Vitamins and Minerals are often lumped together when discussing proper nutrition, with many plans including "a multi-vitamin" (usually including essential minerals) with no explanation about how this affects eating habits. Vitamins and minerals are different substances, and they affect the body in different ways.
Vitamins are organic compounds that are obtained from diet instead of being synthesized by the body, and precluding minerals, amino acids, and fatty acids. The only vitamin the body can create is Vitamin D, which is generated in the skin through absorption of ultraviolet radiation from the Sun. Vitamins are found in every organic food, and are absorbed in the digestive system through the stomach and intestinal linings. Some vitamins are water-soluble -- they dissolve in water, are absorbed into the bloodstream, and the excess is filtered through the kidneys and excreted in urine -- while others are fat-soluble -- they are absorbed in the intestines via Lipids, and because they are not filtered, they can store up quickly and become toxic to the body.
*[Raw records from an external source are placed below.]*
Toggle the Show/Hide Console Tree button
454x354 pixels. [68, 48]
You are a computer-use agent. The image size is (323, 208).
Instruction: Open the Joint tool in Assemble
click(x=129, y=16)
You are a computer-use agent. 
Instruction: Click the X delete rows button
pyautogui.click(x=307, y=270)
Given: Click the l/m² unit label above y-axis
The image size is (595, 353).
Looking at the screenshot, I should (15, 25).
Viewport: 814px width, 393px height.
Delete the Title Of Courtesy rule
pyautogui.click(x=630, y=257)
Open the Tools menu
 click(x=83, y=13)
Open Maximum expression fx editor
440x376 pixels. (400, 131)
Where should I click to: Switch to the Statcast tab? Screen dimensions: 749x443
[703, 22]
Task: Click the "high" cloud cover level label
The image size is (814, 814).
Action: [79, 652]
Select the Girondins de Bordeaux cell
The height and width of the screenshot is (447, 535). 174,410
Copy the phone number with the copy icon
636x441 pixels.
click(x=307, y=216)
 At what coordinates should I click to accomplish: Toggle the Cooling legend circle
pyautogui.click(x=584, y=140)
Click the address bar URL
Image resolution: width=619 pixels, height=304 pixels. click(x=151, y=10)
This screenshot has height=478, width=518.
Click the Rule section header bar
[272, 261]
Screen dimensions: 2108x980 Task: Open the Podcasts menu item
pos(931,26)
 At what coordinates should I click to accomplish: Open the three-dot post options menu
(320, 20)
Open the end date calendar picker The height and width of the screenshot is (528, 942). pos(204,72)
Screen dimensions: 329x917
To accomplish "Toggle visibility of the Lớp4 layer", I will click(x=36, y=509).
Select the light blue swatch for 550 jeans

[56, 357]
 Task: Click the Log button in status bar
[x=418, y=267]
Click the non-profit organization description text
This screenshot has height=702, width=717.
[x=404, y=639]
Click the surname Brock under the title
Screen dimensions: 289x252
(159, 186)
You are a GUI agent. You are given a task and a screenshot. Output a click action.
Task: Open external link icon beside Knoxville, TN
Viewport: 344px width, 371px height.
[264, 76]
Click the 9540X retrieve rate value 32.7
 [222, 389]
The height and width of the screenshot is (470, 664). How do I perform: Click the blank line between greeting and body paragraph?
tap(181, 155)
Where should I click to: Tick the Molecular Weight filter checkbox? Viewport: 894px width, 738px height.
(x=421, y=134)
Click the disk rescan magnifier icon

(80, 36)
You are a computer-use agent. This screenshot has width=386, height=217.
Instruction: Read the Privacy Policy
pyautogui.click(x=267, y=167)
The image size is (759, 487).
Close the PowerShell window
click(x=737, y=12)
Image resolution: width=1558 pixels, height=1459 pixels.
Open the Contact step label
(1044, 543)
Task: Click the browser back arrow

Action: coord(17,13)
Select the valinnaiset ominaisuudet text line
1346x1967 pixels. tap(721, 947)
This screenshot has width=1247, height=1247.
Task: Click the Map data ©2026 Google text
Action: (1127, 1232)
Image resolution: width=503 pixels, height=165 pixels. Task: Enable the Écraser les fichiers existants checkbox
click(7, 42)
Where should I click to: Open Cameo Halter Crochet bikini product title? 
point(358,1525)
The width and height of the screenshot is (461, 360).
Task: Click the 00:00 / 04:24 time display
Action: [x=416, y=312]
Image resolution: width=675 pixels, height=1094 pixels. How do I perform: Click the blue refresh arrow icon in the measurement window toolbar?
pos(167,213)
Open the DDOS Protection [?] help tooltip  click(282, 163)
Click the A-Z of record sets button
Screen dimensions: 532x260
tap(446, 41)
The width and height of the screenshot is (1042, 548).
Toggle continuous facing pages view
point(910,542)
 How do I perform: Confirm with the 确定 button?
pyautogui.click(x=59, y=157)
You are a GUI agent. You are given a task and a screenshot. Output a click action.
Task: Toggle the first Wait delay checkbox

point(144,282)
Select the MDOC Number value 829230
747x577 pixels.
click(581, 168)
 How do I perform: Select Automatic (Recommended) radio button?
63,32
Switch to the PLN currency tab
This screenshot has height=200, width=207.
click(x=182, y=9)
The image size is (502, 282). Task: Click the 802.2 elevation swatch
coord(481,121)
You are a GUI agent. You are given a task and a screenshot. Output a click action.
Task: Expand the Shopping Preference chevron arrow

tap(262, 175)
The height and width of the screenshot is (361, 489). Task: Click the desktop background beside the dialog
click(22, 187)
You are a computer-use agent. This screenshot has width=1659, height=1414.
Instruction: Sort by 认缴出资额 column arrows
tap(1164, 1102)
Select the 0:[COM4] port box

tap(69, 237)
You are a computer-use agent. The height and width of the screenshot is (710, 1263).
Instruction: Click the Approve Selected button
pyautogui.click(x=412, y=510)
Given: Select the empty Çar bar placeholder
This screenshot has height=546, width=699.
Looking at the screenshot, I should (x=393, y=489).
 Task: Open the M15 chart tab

Dietary Minerals are inorganic chemical elements -- not compounds -- which are needed to maintain good health. Many of these are found in organic foods: milk contains calcium, eggs contain sulfur, and spinach contains iron. Dietary minerals tend to be water-soluble, so they dissolve in water, absorb through the stomach and intestinal linings, enter the bloodstream, and are filtered through the kidneys. Because they are inorganic, minerals can cause damage in large quantities; for example, excess calcium can create kidney stones from particulate buildup. Minerals are generally available in the correct quantities in normal food, and do not need to be supplemented in healthy adults.